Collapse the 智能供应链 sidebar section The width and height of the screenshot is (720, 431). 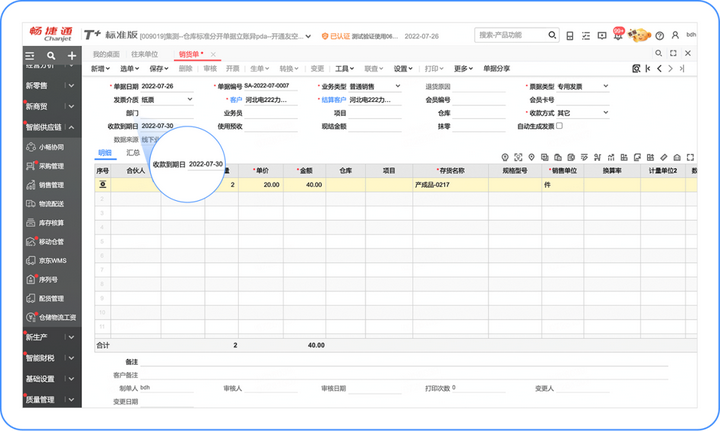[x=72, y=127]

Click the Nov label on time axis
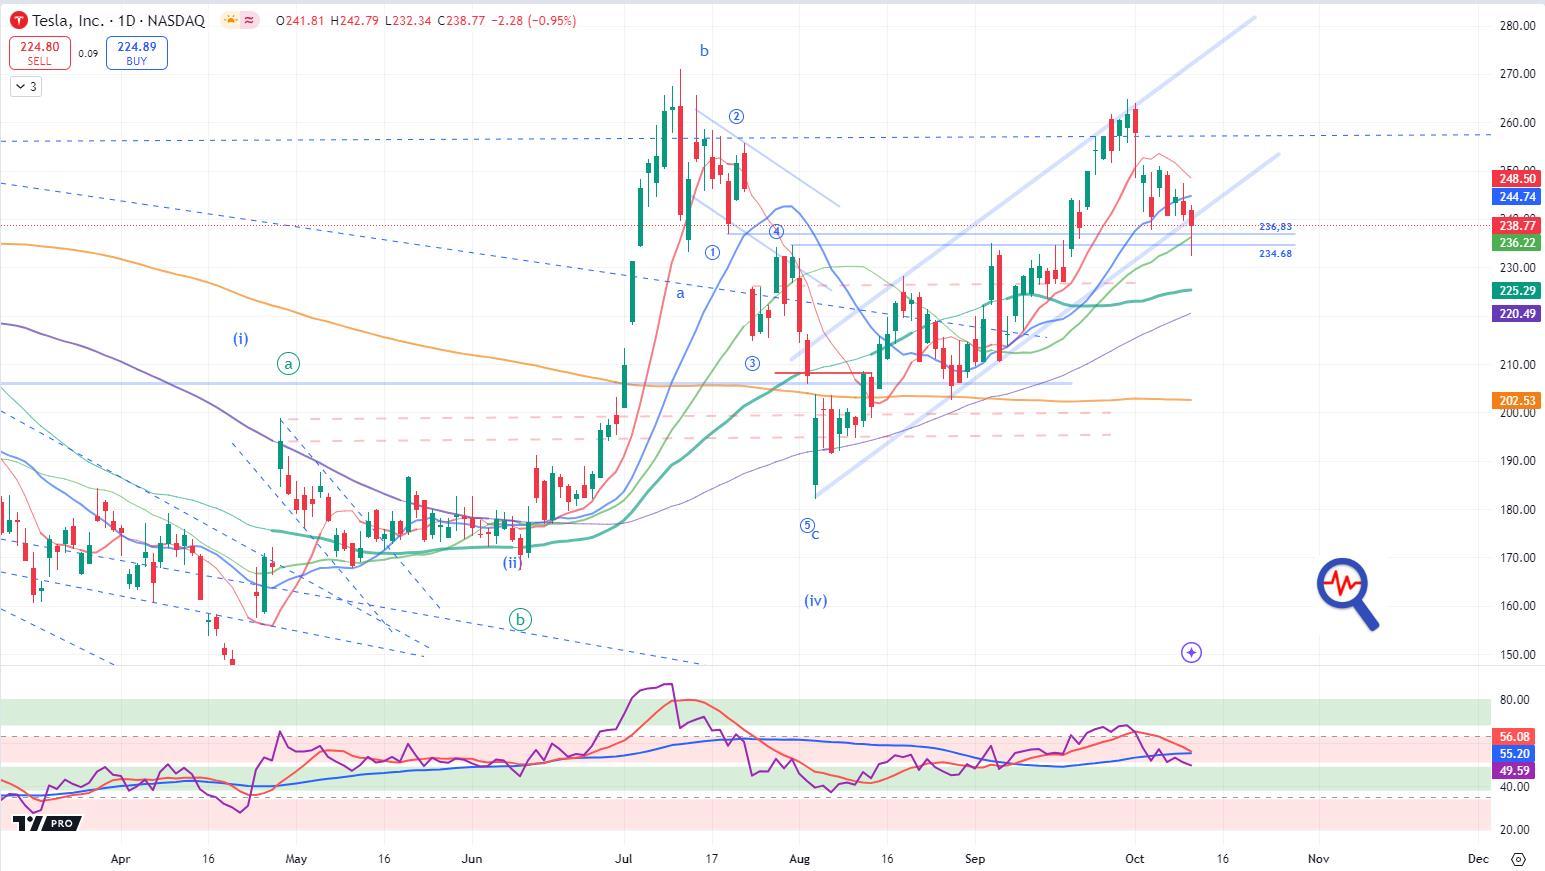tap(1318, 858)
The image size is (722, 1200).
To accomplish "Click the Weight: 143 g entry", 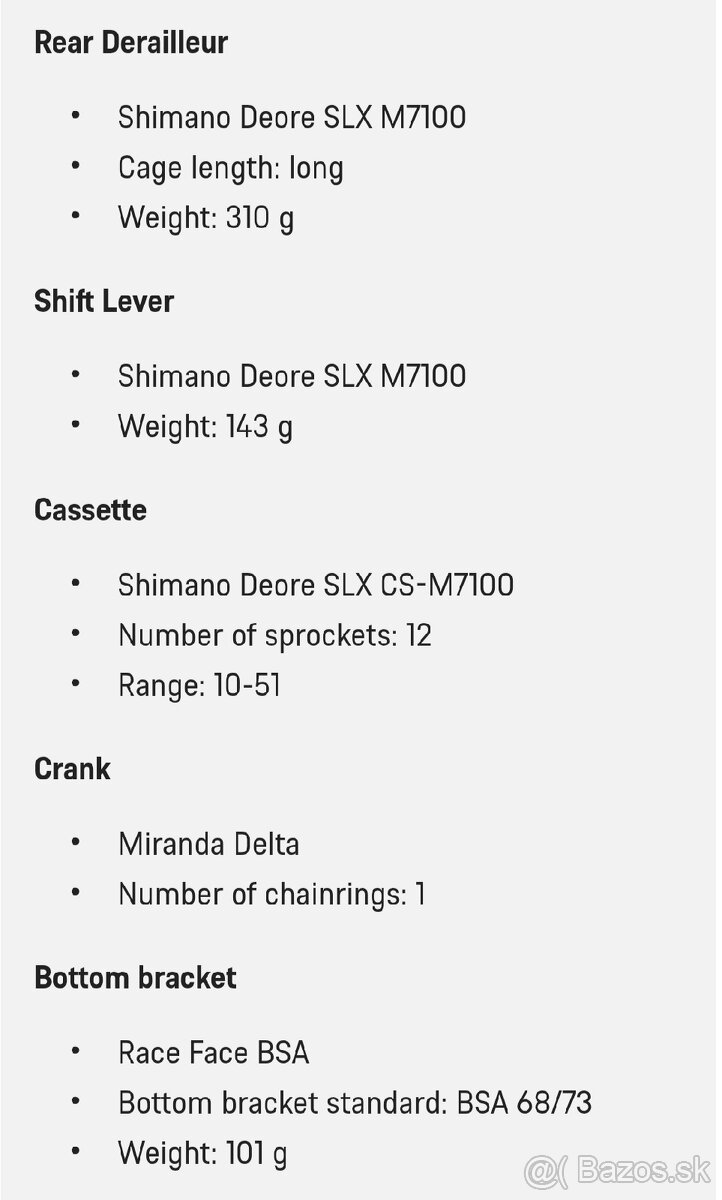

- - - - -

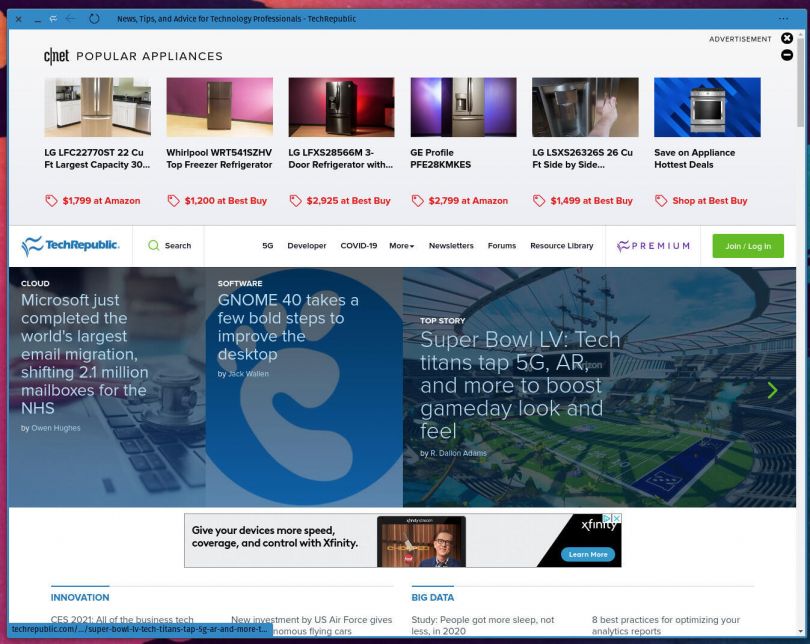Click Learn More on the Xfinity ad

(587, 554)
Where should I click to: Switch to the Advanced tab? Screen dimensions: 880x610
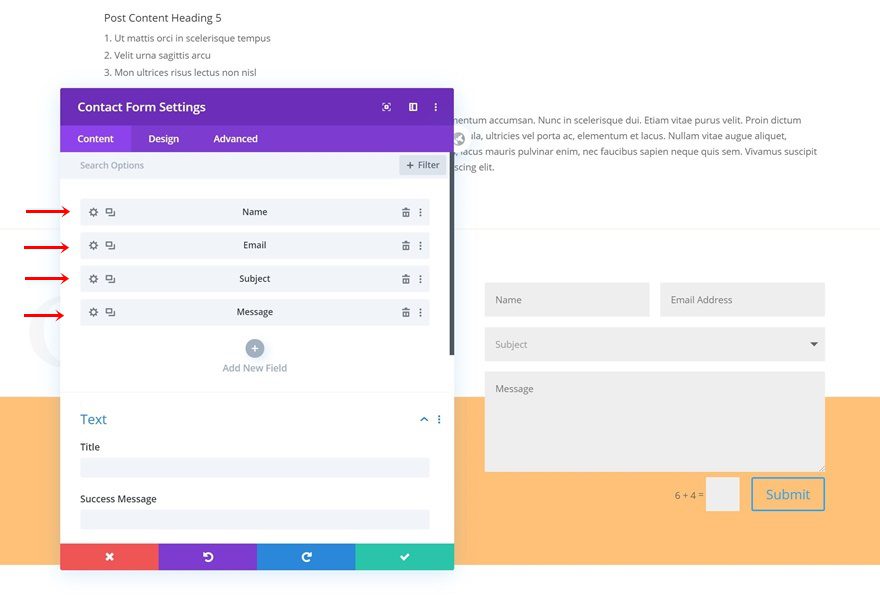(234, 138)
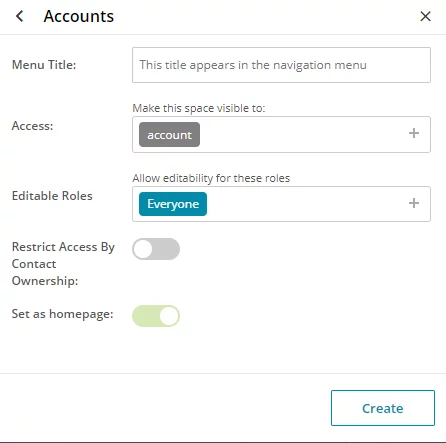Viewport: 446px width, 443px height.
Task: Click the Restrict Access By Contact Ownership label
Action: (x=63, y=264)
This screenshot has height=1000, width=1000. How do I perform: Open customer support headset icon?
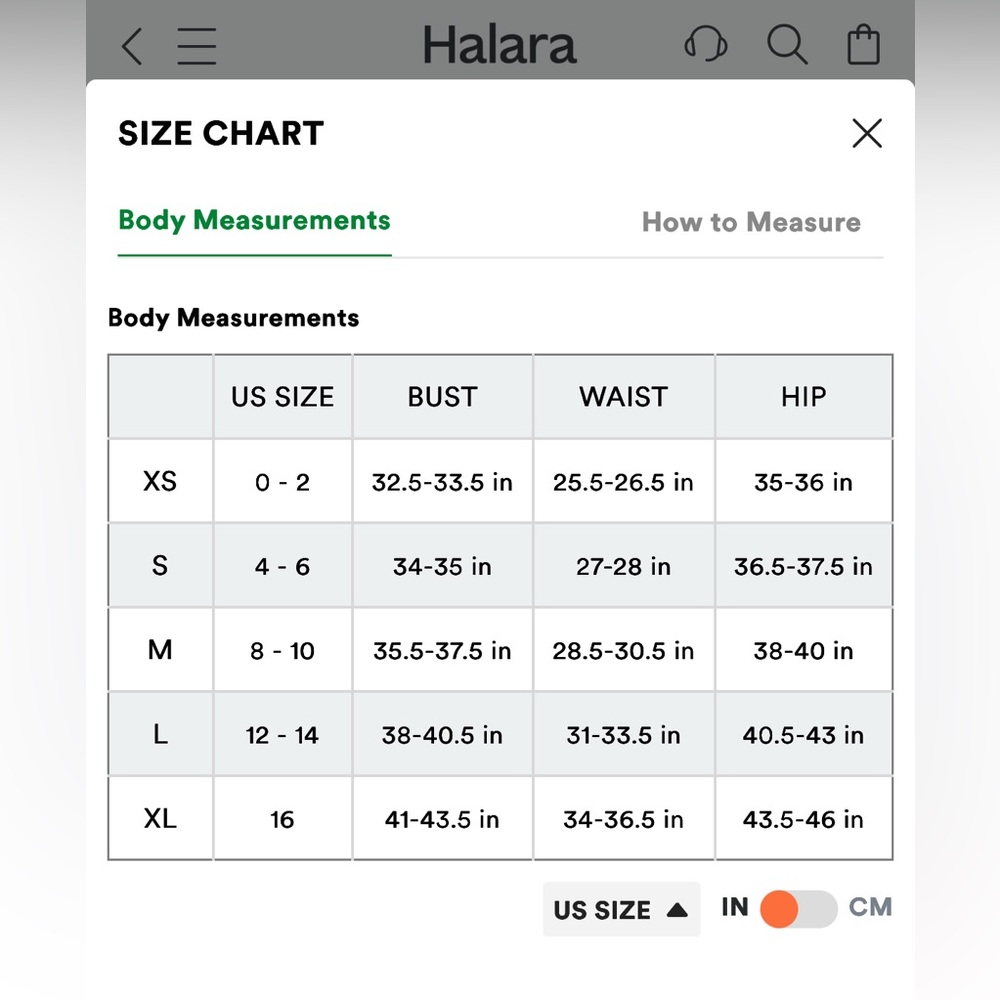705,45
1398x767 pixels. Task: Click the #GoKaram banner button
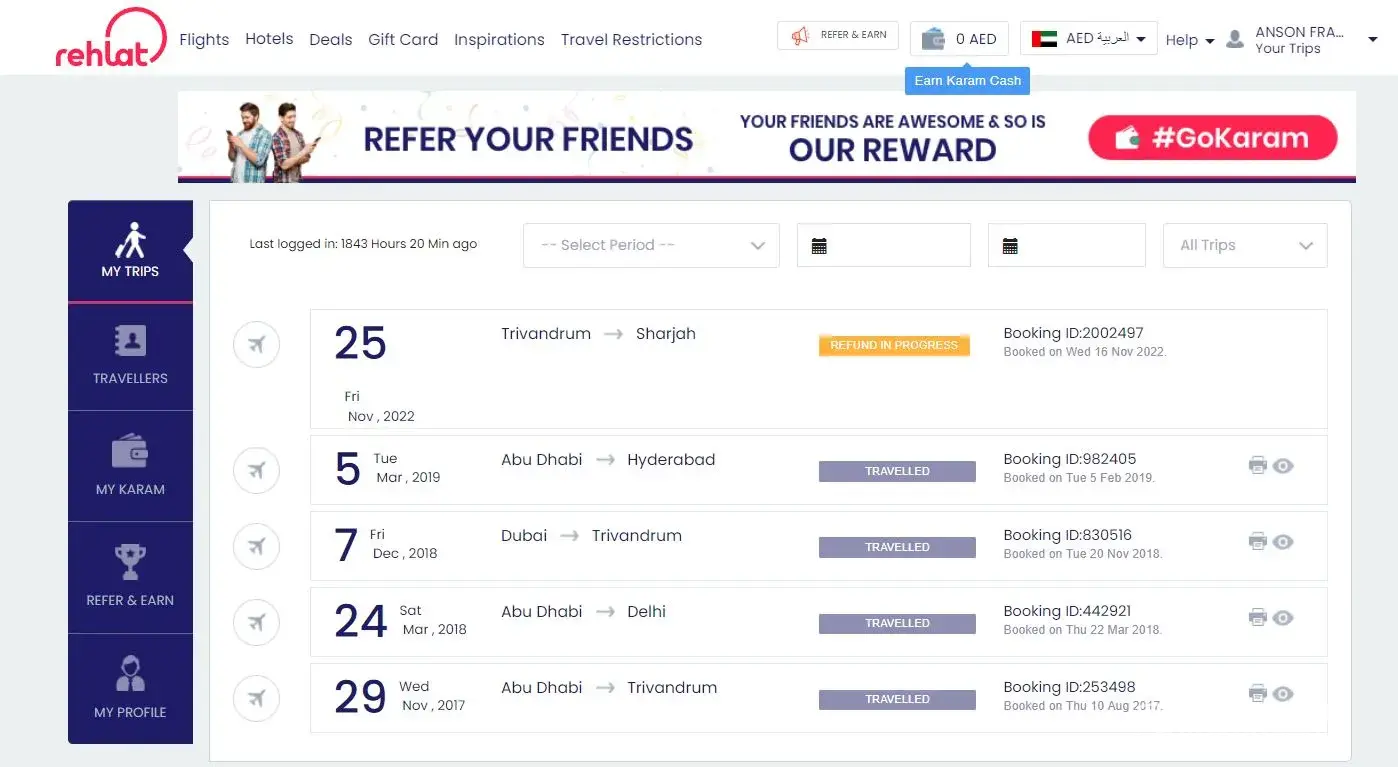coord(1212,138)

- - - - -

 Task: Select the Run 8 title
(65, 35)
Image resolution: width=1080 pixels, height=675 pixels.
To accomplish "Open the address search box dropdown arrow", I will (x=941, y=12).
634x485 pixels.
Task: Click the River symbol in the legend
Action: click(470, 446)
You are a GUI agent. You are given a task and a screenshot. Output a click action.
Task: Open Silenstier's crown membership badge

- - - - -

### Exercise requirements
Only the lines above from the line with "Task: Select the Run 8 title" to the line with "Task: Open Silenstier's", those two lines included, should be reproduced exactly.

### Exercise result
 Task: Select the Run 8 title
(65, 35)
Image resolution: width=1080 pixels, height=675 pixels.
To accomplish "Open the address search box dropdown arrow", I will (x=941, y=12).
634x485 pixels.
Task: Click the River symbol in the legend
Action: click(470, 446)
You are a GUI agent. You are given a task and a screenshot. Output a click action.
Task: Open Silenstier's crown membership badge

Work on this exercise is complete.